DATA SHOWN Block Start

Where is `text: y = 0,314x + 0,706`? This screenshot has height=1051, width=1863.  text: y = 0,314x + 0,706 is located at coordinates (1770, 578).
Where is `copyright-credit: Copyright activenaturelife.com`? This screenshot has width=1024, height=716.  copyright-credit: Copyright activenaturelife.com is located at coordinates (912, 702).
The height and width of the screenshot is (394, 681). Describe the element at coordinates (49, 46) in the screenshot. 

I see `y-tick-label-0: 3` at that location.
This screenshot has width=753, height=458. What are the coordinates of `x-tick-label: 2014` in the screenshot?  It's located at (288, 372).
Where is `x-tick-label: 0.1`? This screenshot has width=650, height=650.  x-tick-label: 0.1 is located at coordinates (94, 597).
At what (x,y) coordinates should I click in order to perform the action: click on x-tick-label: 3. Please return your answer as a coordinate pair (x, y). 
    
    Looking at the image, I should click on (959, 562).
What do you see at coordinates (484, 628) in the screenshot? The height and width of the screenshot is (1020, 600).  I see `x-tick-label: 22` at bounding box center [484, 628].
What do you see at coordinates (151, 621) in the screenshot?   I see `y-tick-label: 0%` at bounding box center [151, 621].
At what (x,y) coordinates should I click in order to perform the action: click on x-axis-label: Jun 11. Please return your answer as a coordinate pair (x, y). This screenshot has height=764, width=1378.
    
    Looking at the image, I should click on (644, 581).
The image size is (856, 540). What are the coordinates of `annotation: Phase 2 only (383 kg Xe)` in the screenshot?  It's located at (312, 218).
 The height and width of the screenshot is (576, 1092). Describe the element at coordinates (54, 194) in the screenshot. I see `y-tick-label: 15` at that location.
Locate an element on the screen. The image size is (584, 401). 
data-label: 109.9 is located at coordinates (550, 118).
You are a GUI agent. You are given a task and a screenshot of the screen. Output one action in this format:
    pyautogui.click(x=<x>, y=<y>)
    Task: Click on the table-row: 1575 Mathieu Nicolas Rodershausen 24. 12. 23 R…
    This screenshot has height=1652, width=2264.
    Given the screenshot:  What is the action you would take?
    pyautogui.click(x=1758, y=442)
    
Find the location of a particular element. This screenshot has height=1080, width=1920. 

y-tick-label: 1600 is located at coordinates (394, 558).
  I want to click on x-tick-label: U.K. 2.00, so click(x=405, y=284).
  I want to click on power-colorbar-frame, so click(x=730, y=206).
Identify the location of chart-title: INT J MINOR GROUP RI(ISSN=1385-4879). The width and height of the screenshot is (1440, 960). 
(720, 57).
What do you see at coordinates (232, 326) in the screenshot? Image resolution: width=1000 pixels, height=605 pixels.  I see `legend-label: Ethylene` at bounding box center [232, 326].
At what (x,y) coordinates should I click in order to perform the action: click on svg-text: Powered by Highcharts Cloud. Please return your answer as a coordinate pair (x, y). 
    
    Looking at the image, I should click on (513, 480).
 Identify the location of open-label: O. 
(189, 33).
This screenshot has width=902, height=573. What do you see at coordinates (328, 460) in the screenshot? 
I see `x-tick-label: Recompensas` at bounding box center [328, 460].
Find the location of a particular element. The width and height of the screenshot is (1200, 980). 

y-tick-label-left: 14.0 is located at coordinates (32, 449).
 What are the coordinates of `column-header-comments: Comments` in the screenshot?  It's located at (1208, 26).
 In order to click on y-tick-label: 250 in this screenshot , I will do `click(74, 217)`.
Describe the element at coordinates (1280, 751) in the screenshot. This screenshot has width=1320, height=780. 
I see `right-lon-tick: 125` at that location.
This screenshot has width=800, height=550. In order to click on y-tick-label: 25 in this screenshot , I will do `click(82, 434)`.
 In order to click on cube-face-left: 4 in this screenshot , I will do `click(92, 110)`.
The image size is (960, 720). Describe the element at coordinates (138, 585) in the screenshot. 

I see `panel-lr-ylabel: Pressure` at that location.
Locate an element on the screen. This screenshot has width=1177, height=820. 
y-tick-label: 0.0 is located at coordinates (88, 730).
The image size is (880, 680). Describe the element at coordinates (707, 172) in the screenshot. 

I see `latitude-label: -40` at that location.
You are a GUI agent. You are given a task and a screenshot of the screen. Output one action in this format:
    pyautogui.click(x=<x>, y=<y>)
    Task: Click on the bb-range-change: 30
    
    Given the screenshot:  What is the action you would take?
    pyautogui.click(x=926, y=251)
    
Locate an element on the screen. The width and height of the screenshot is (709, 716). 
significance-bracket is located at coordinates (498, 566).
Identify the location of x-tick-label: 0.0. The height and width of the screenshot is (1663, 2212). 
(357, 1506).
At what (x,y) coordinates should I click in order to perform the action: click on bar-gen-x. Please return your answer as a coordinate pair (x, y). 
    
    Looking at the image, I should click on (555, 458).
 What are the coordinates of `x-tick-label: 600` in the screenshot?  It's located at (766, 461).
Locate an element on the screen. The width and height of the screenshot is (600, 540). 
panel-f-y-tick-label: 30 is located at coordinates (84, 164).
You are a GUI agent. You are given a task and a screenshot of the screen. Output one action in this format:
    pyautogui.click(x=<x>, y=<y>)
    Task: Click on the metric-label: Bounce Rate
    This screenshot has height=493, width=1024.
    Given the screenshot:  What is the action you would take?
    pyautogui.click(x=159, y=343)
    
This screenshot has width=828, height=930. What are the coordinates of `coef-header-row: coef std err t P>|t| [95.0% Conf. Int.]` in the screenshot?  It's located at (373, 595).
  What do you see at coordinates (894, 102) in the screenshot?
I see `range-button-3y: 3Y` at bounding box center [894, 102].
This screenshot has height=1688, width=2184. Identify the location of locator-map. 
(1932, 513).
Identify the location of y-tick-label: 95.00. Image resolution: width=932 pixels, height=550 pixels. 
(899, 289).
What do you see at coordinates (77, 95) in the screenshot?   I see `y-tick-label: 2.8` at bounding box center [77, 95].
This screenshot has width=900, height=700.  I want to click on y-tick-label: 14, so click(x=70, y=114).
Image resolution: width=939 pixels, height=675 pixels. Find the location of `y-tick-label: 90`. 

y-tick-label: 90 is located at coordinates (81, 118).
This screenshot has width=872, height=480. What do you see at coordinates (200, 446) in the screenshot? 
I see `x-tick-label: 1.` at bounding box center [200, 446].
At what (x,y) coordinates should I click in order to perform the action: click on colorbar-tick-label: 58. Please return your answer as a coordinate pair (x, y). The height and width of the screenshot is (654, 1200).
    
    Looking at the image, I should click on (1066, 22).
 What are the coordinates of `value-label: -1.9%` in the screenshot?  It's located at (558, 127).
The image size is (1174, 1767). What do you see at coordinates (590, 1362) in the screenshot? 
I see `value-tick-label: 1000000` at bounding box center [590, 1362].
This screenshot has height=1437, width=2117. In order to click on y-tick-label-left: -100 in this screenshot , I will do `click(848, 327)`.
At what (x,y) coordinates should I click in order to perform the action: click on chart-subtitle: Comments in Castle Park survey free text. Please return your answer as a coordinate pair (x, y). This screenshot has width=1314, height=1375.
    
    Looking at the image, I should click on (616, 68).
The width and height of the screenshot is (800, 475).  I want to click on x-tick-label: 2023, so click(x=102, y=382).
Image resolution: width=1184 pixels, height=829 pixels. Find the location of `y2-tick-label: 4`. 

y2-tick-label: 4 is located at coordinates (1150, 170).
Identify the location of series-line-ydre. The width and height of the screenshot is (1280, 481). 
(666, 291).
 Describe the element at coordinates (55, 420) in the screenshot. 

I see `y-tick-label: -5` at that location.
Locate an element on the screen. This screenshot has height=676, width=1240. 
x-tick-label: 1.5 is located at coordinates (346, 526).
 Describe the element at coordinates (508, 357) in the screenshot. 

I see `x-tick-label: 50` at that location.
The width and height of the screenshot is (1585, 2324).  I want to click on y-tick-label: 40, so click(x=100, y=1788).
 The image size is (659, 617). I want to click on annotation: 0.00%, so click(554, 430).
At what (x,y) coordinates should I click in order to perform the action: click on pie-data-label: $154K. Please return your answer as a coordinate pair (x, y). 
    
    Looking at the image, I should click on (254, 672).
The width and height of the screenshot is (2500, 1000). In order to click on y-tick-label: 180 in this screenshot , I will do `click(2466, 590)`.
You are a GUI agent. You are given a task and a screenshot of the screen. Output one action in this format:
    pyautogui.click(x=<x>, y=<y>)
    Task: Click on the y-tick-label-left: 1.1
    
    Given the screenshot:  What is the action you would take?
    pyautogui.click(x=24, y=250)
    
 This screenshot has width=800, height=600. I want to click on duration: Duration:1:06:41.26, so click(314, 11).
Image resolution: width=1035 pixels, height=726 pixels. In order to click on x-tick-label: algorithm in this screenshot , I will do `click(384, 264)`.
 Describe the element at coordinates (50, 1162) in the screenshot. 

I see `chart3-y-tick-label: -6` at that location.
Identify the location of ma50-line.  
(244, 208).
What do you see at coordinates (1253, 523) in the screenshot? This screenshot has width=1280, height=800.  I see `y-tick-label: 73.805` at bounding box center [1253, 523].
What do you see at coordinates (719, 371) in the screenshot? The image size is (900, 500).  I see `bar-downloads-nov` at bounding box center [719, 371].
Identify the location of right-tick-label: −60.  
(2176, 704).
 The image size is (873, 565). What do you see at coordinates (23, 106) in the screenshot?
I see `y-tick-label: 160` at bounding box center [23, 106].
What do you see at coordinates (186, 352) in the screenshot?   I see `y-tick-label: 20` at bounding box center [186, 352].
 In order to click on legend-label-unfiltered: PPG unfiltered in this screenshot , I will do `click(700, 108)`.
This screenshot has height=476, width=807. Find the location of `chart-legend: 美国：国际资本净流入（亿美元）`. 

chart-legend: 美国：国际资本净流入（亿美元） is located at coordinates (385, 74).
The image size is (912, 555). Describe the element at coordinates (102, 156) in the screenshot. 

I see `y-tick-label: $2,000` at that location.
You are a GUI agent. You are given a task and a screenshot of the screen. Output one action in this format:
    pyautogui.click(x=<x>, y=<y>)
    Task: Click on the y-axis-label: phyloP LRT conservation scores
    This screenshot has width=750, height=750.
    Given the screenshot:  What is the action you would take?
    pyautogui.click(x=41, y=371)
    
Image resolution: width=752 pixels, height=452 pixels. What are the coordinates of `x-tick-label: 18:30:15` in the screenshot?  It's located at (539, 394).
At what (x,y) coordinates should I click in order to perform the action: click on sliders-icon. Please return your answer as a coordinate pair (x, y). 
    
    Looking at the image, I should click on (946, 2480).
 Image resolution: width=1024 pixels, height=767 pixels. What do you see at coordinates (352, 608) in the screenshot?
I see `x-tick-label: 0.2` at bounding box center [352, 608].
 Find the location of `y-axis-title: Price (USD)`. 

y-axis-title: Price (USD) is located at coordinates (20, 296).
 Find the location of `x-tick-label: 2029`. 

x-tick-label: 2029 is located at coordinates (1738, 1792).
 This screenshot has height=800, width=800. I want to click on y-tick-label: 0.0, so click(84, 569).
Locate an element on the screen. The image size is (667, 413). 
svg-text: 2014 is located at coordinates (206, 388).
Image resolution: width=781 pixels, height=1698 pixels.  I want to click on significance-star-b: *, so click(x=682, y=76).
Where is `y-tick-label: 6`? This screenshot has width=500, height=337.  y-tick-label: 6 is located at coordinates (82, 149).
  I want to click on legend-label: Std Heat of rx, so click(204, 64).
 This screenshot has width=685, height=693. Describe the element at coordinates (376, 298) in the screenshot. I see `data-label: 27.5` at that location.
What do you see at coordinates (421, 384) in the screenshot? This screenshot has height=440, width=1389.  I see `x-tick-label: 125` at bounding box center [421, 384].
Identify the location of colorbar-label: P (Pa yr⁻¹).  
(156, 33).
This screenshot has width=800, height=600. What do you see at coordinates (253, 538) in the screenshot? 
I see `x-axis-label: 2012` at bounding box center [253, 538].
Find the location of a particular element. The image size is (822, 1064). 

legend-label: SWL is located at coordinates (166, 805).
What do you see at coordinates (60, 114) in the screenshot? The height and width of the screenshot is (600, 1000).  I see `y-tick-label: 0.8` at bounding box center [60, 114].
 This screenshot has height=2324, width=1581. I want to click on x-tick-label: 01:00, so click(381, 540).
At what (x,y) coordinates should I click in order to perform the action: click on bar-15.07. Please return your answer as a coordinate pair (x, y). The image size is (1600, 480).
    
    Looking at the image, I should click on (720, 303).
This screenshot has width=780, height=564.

DATA SHOWN Block End

## AIM OF THE EXERCISE
Format the entries from the line containing "What do you see at coordinates (60, 114)" through the line containing "This screenshot has height=2324, width=1581." as a numbered list, omitting blank lines.

## REPLY
1. What do you see at coordinates (60, 114) in the screenshot? The height and width of the screenshot is (600, 1000).  I see `y-tick-label: 0.8` at bounding box center [60, 114].
2.  This screenshot has height=2324, width=1581. I want to click on x-tick-label: 01:00, so click(381, 540).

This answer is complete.